Tokyo museum to exhibit sex art, breaking ‘shunga’ taboo


The nation’s first major exhibition of shunga (erotic art) will take place later this year at a museum in Tokyo following the success of a similar show recently held at the British Museum in London in late 2013, organizers said. Entry will be restricted to those 18 or older.

The exhibition of sexually explicit works mainly from the Edo Period (1603-1868) will feature about 120 shunga (literally “spring pictures”) in the form of wood prints and paintings depicting men and women having sex in various settings.

They include works by renowned ukiyo-e artists Katsushika Hokusai and Kitagawa Utamaro, who were active in the late 18th and early 19th centuries.

About half of the 170 pieces shown at the British Museum will appear.

Shunga were once banned in Japan as obscene. The taboo continues to persist, as about 10 facilities declined to host the exhibition, sources said. The proposal was finally accepted by the Eisei-Bunko Museum in Tokyo, where the exhibition is scheduled to open on Sept. 19 and run through Dec. 23.

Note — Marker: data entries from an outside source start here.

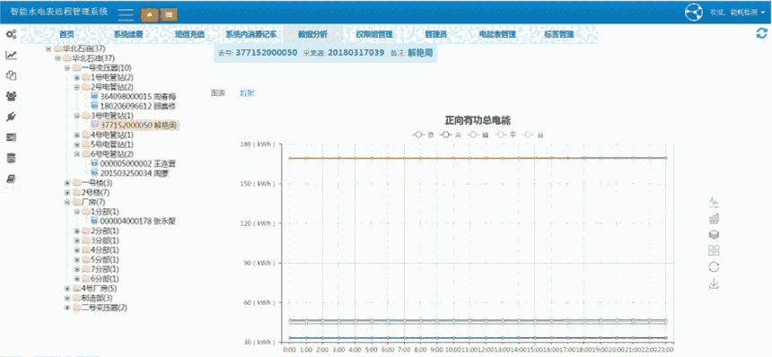
Task: Click the 图表 link above the chart
Action: (x=218, y=93)
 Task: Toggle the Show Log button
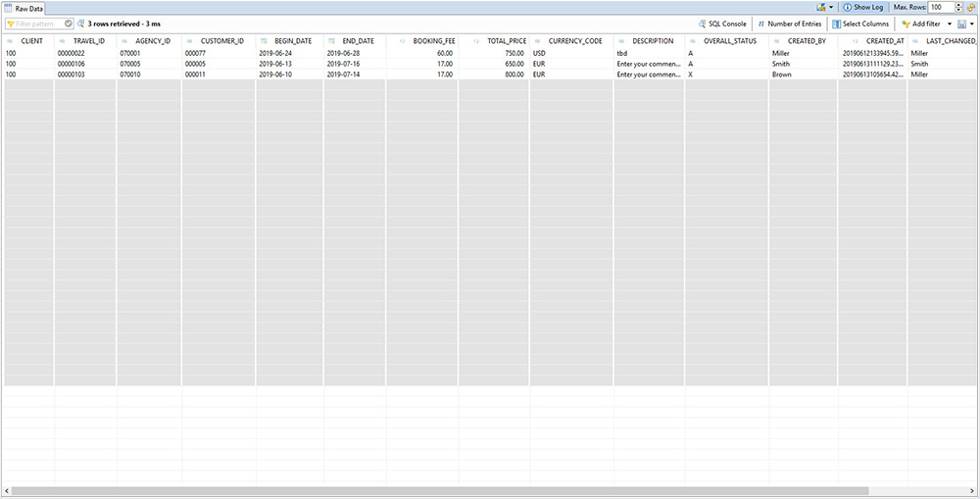(862, 7)
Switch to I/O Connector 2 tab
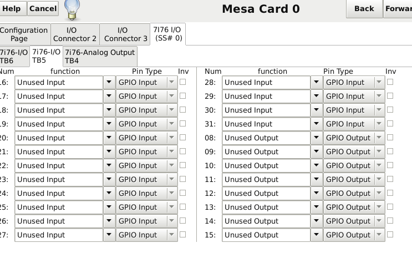 (75, 34)
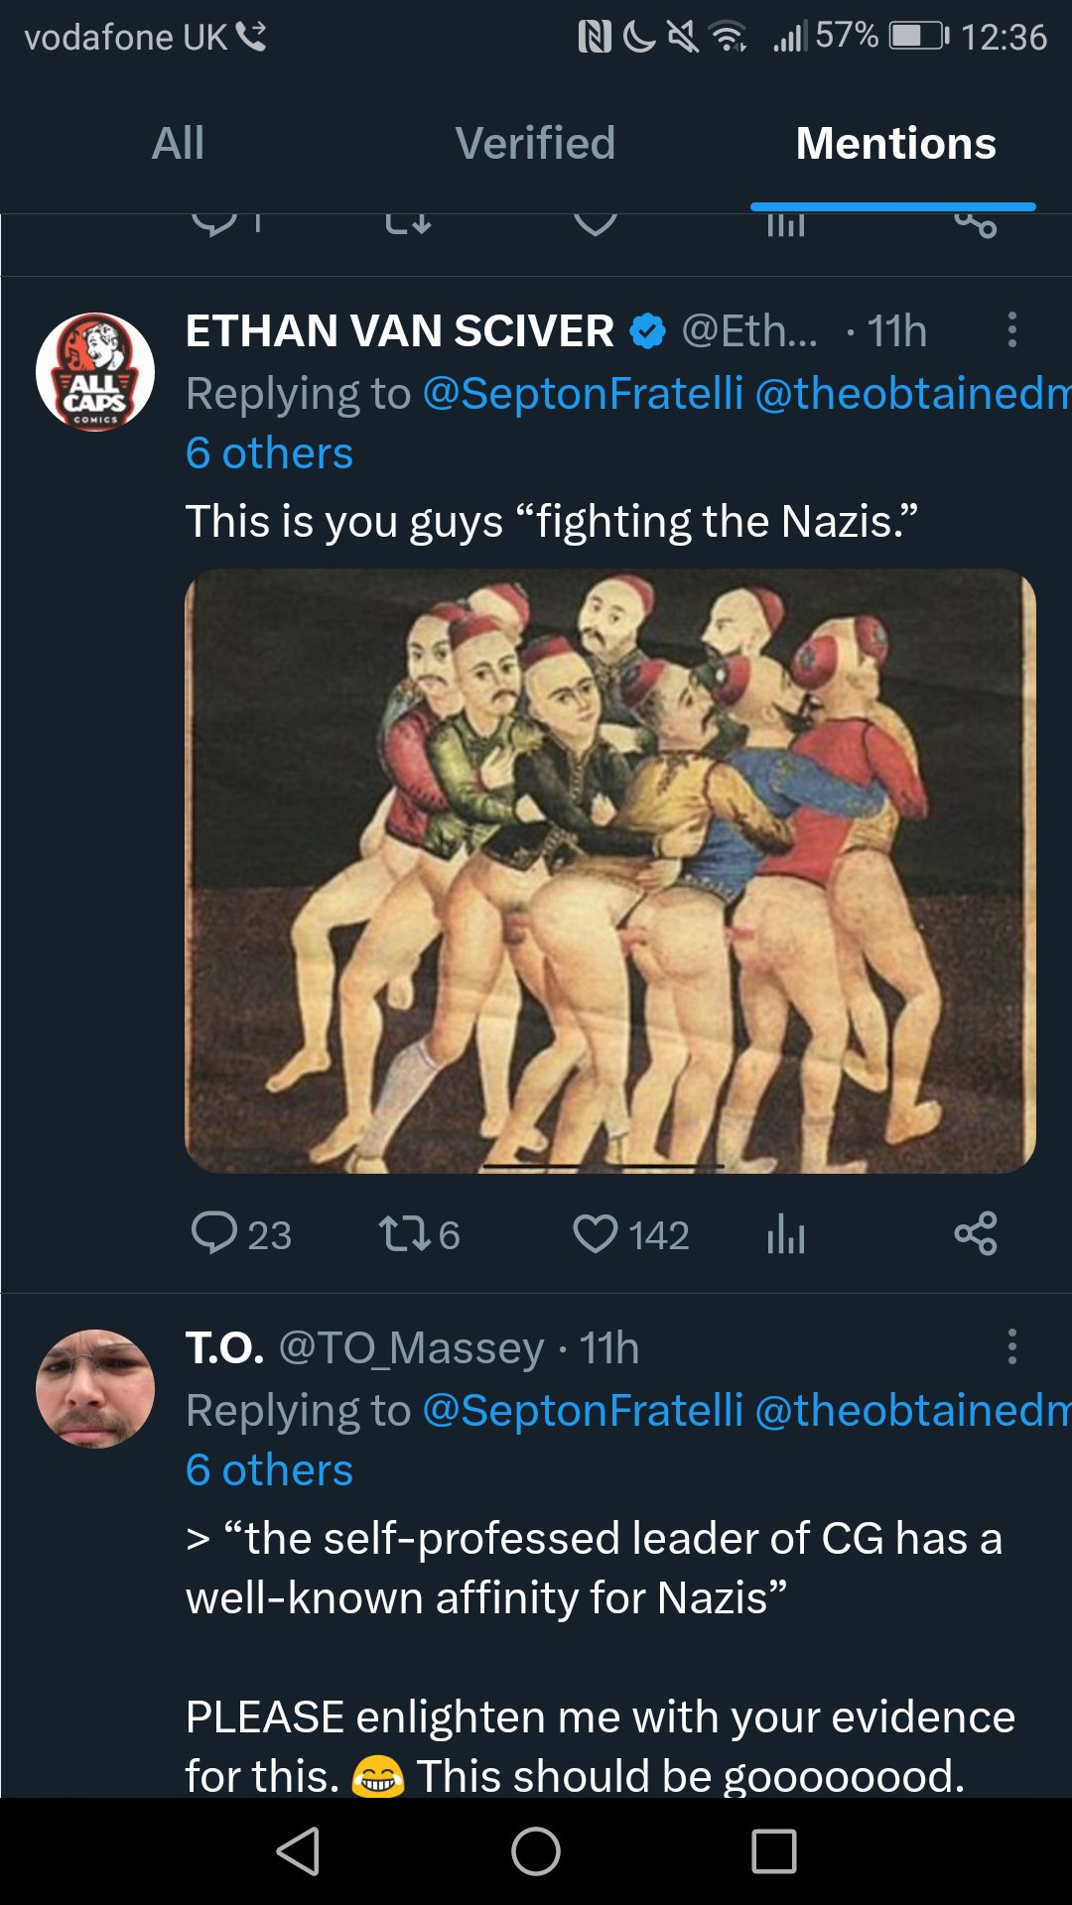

Tadashi Kobayashi, chief of the International Ukiyo-e Society, welcomed the news, calling shunga “the world’s preeminent painting for adults’ pleasure.”

  • jcbinok

    Funny when a country was more progressive on this topic 300 years ago than today.

  • spengler1

    Anglo-Saxon puritanism has smothered a society which used to be pretty relaxed about mixed bathing and sex. Now we have a tense society increasingly addicted to drugs.

    • jcbinok

      So, it’s someone else’s fault? That’s convenient.

      • Jeffrey

        It was two fold. Ukyou-e fell out of fashion during the Meiji Restoration and, yes, the U.S. is to blame for some of the rather odd changes in Japan’s pre-war “morality.” That this has led to a “tense society increasingly addicted to drugs” is patently false as Japan’s drug addition levels are still extremely low compared to most Western countries and whatever uptick has occurred contemporarily is long removed from changes in attitudes about various “moral issues” that began during the occupation.